Scheme of the membrane installation: 1 process tank, 2 pump, 3 heat exchanger, 4 prefilter, 5 flow control, 6 membrane module, 7 permeate sampling point, T thermometer, P manometer

2.3 Membrane Filtration Protocol

Before filtration, the membrane module was flushed by circulating deionized water for 20 min. After that, pure water permeation was measured. The average permeation flux of deionized water (J W ) was 37.5 L/(m2/min) for the MF and 22.5 L/(m2/min) for the UF. Filtrations were performed with a feed flow velocity of 5.2–13.5 L/min and a temperature of 21 °C. The values of these velocities result from the necessity of maintenance of a constant pressure during the process. The retentate was constantly circulated back to the process tank, so these are in fact the velocities of both feed and retentate circulating in the loop throughout the entire time of the process. During filtration, the time necessary for collecting each half of a litre of permeate was measured. These permeation tests were conducted until the membrane was totally clogged and no permeate flow was obtained.

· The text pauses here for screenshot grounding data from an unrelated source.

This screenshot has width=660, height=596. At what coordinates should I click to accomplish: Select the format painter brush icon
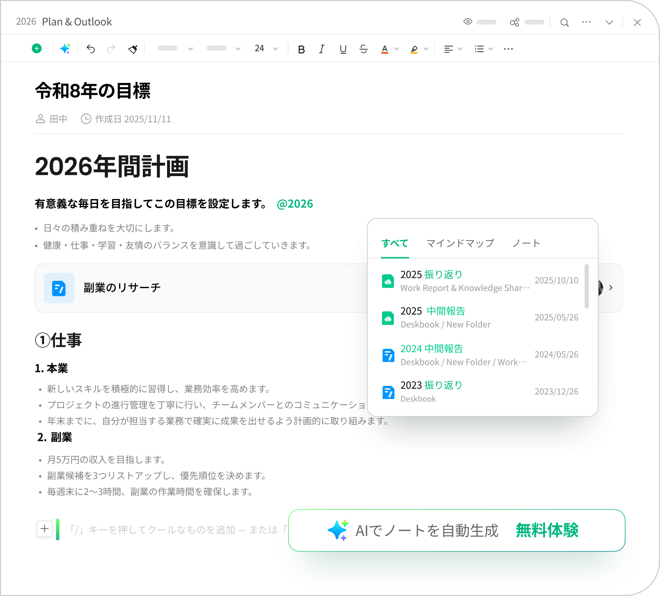point(133,49)
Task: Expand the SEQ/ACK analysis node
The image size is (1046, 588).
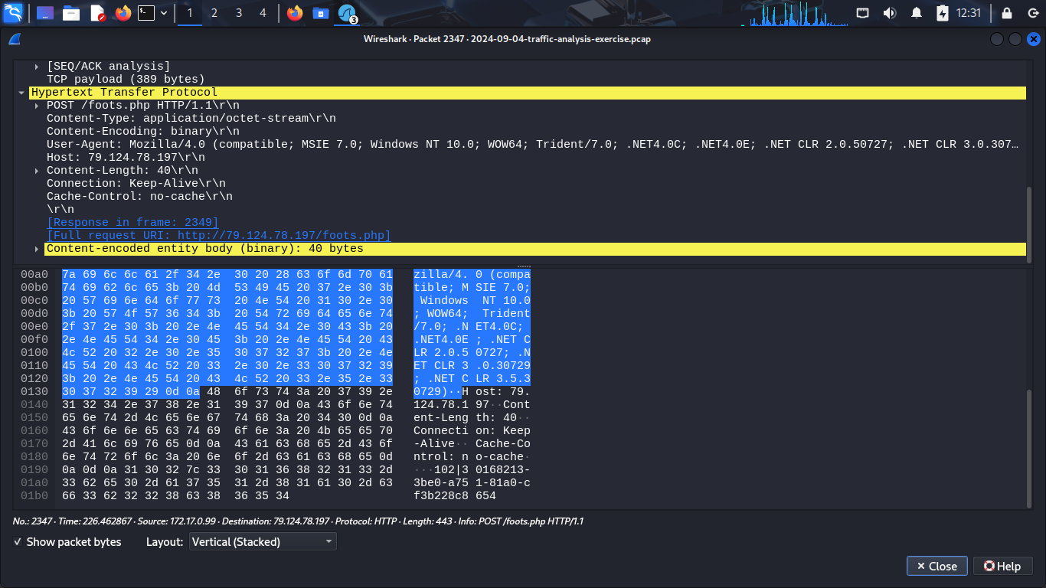Action: pyautogui.click(x=37, y=67)
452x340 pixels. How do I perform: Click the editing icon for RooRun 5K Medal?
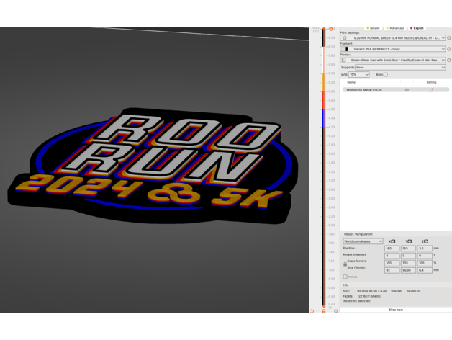point(431,90)
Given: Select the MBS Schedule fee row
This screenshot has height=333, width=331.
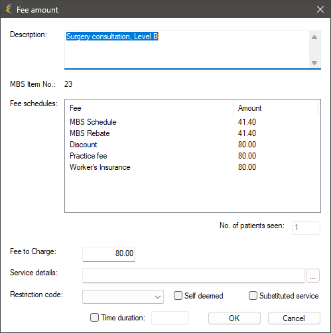Looking at the screenshot, I should coord(192,122).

Based on the permeation tests, the permeate flux (filtration rate) (J V , Eq. 2), indicating the transport properties of the membranes, was calculated:

$$ {J}_V=\frac{V_P}{t\cdotp A}\kern5.25em \left(\mathrm{L}/\left({\mathrm{m}}^2 \cdot p \mathrm{h}\right)\right) $$
(2)

The average permeation flux of deionized water (J W ):

$$ {J}_W=\frac{V_W}{t\cdotp A}\kern5.25em \left(\mathrm{L}/\left({\mathrm{m}}^2\cdotp \mathrm{h}\right)\right) $$
(3)

The efficiency of membrane filtration was determined based on the recovery value, i.e. the fraction of the feed flow which passes through the membrane (Y, Eq. 4), the volume concentration factor (VCF, Eq. 5) and total membrane resistance (R m , Eq. 6):

$$ Y=\frac{V_P}{V_F}\cdot 100\ \left(\%\right) $$
(4)
$$ VCF=\frac{V_F}{V_F-{V}_P}\left(\hbox{--} \right) $$
(5)
$$ {R}_m=\frac{TMP}{J_V}\ \left(\left(\mathrm{MPa}\cdot \mathrm{s}\right)/\mathrm{m}\right) $$
(6)

The separation properties of the membranes were estimated based on the percentage of rejection (R, Eq. 7):

$$ R=\left(1-\frac{C_P}{C_F}\right)\cdot 100\ \left(\%\right) $$
(7)

The sorption abilities of the membranes were estimated based on the adsorption capacity (Ads, Eq. 8):

$$ Ads=\left(1-\frac{C_R{V}_R+{C}_P{V}_P}{C_F{V}_F}\right)\cdot 100\ \left(\%\right) $$
(8)

The fouling intensity was determined by calculating the normalized permeate flux (α, Eq. 9):

$$ \alpha =\frac{J_V}{J_W}\ \left(\hbox{--} \right) $$
(9)

The abbreviations used in the equations are as follows: A membrane filtration area (m2), C F concentration of a pollutant in the feed solution (mg/L), C P concentration of a pollutant in the permeate (mg/L), C R concentration of a pollutant in the retentate (mg/L), t time for collecting a known volume of permeate (h), TMP transmembrane pressure (MPa), V F volume of feed solution (L), V P volume of permeate (L), V R volume of retentate (L) and V W volume of permeate during filtration of deionized water (L).

2.4 Analytical Methods

To characterize the influent, the wastewater after coagulation, the permeate and retentate after each filtration cycle, COD, TSS, colour, turbidity and pH were measured. COD and TSS were assessed according to APHA (1992). Turbidity was measured with a turbidity meter NANOCOLOR Linus. The pH of wastewater was measured with the use of a HI 2210 pH meter (Hanna Instruments). The colour was calculated using Eq. 10, as a dimensionless value:

$$ colour=\frac{{\lambda_{436}}^2+{\lambda_{525}}^2+{\lambda_{620}}^2}{\lambda_{436}+{\lambda}_{525}+{\lambda}_{620}} $$
(10)

where λ represents the absorbance values measured at three different wavelengths in the visible range (436, 525 and 620 nm) (Bes-Piá et al. 2010). Rayleigh VIS-7220G spectrophotometer was used. In the experimental series with coagulation, the concentrations of iron and aluminium were assessed in wastewater after coagulation and in the permeate spectrophotometrically using LCK320 and LCK301 tests, respectively (Hach Lange GmbH, Germany).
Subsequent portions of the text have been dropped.